-- Begin Source document --
# Do you make money with your passion?



## Lagrousome (Apr 12, 2007)

Just wondered if anyone here has been able to turn their passion into making a little xtra money on the side? Do you sell any props you make? Work for businesses setting up displays? Was just curious. My ideal job would be making props all year and being able to support my habbit at the same time!


----------



## slightlymad (May 25, 2006)

No only because everytime I have seen someone do this it ruines their enjoyment of said passion


----------



## The Haunter (Apr 7, 2007)

Well I'm going to try I plan to do a comertial haunt in my home town. My wife told me that my addiction had to start paying for itself. Also I did a small charity haunt for my moms school and the screams were music to my ears, so I found a storefront and I'm going for it . (fingers crossed)


----------



## Lagrousome (Apr 12, 2007)

Good luck to you Haunter! Keep us posted on how it goes.
Slightlymad ~ I have thought about that. I was thinking along the lines of some fall shows, or something like that where it wasn't an everday sale kinda thing. Maybe a web site selling custom made props......just turning the wheels I guess.


----------



## Spartan005 (Mar 13, 2007)

Not yet but I'm probably going to sell a couple of corpsed bluckies on ebay pretty soon. Besides that, the money made from my haunt all goes to charity.


----------



## Lagrousome (Apr 12, 2007)

Spartan ~ 
You make money from your haunt? 
Great that it all goes to charity! 
Oh, I see you are 16......no mortgage, no utilities......
Wait till you get the ideal suburban home, an SUV and little offspring that want the pool, DS and all the goodies they see on T.V!


----------



## Lagrousome (Apr 12, 2007)

That was a funny BTW!
Great spirit helping out!


----------



## Spartan005 (Mar 13, 2007)

Lagrousome said:


> Spartan ~
> You make money from your haunt?
> Great that it all goes to charity!
> Oh, I see you are 16......no mortgage, no utilities......
> Wait till you get the ideal suburban home, an SUV and little offspring that want the pool, DS and all the goodies they see on T.V!


lol... that won't happen for a while though thank god


----------



## Front Yard Fright (Dec 23, 2005)

We haven't really made any profit from our haunt.
However we did get some income from some donations.

The first year, 2005, we got like 35 bucks.
Last year, we got over 150.

Quite the improvement.
-- End Source document --
> **Requests**
[1] Duplicate the rows, starting with the line that contains "You are a GUI" and going on through the last line of the rows. Omit the pictures from your copy.
[2] Continue the forum thread about earning money from a Halloween haunting hobby from the point where it stops.
-- Begin Working data --
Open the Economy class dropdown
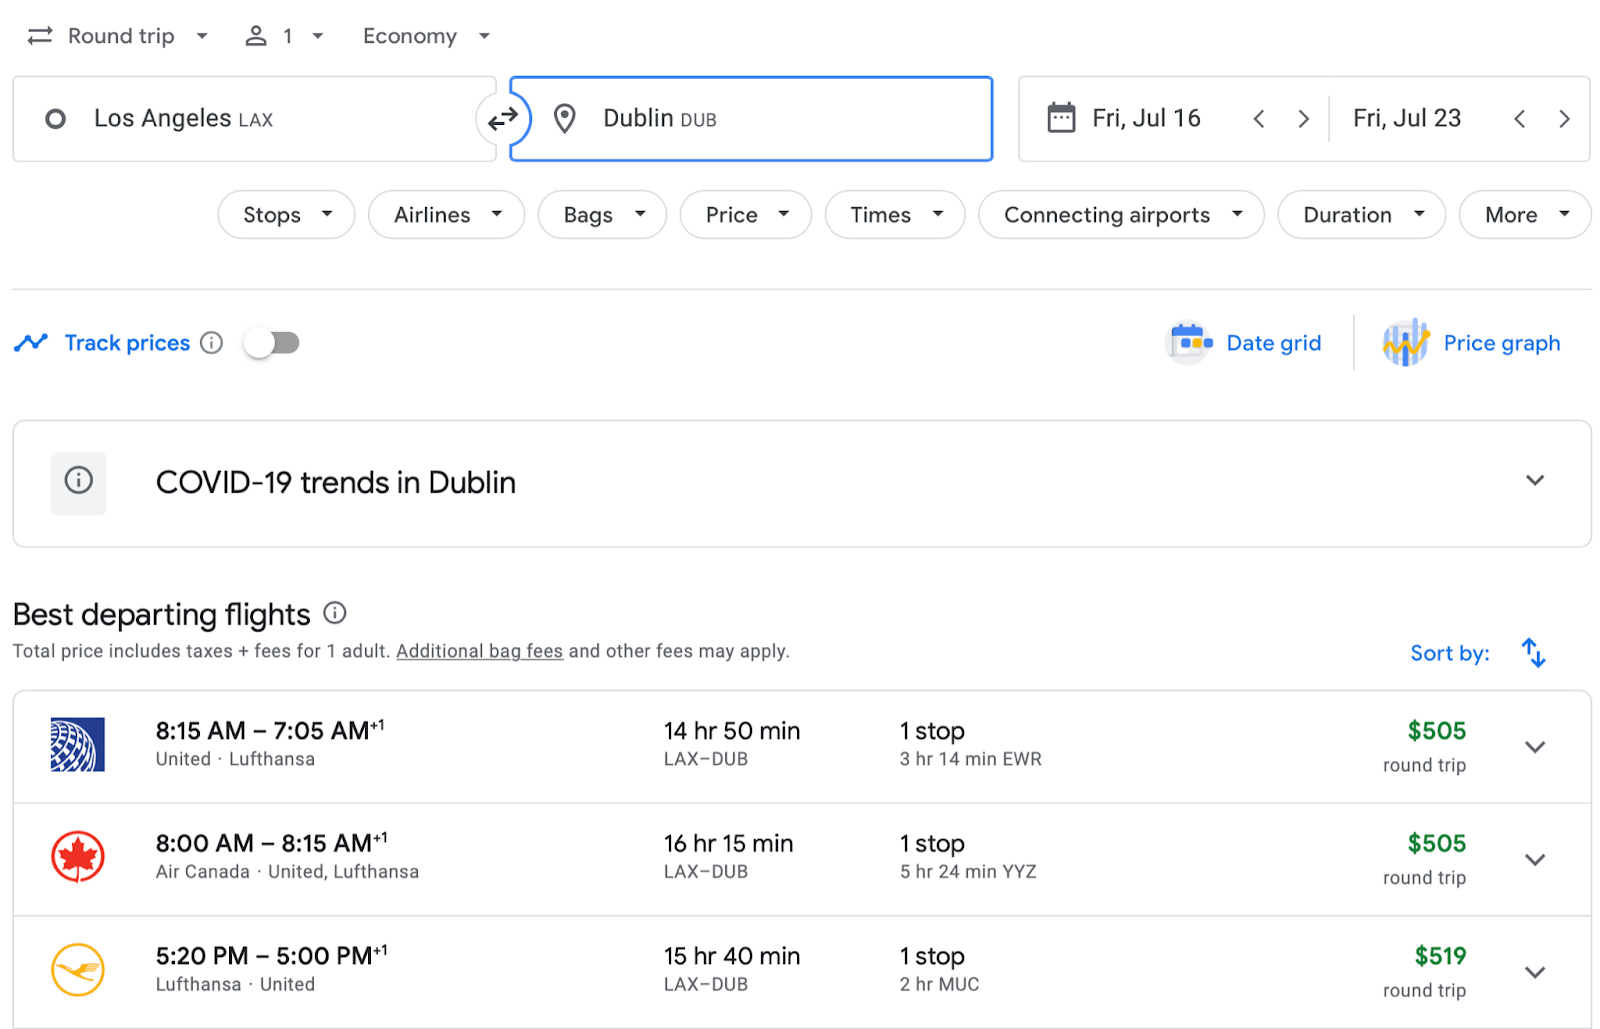The image size is (1600, 1029). tap(426, 36)
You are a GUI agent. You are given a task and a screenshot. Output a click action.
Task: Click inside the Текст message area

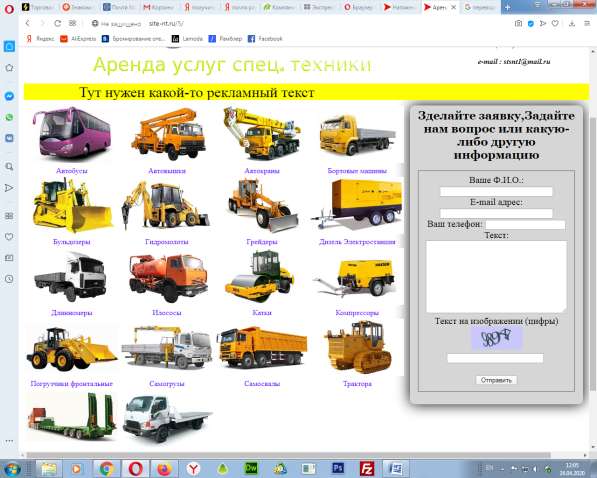click(x=496, y=277)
-- End Working data --
> **Answers to the problems**
[1]
You are a GUI agent. You are given a task and a screenshot. Output a click action.
Task: Click inside the Текст message area

click(x=496, y=277)

[2]
I used all the money to buy new stuff for this years haunt.

It was great walking into Spencers having everything 50% off and going...
I'll take that, and that, and oh... give me one of those...

Lol!
.


----------



## Bauton (Apr 5, 2007)

What does everyone who has a donation box think? Do you need to have a certain size or quality display before putting a box out? Or do you just put one out and see what happens? 

I'm debating putting one out, I just don't know if my display would be worth it or not. I guess it would depend on how much people enjoy the display.

If you put a sign saying that donations go towards next year's display, do you tend to get more money?


----------



## Dr Morbius (Sep 21, 2004)

I'll be selling a few of my 3 Axis Bucky skulls soon. Custom hand made, I'll probably make 10 or so available. After that, who knows?


----------



## Death's Door (Mar 22, 2006)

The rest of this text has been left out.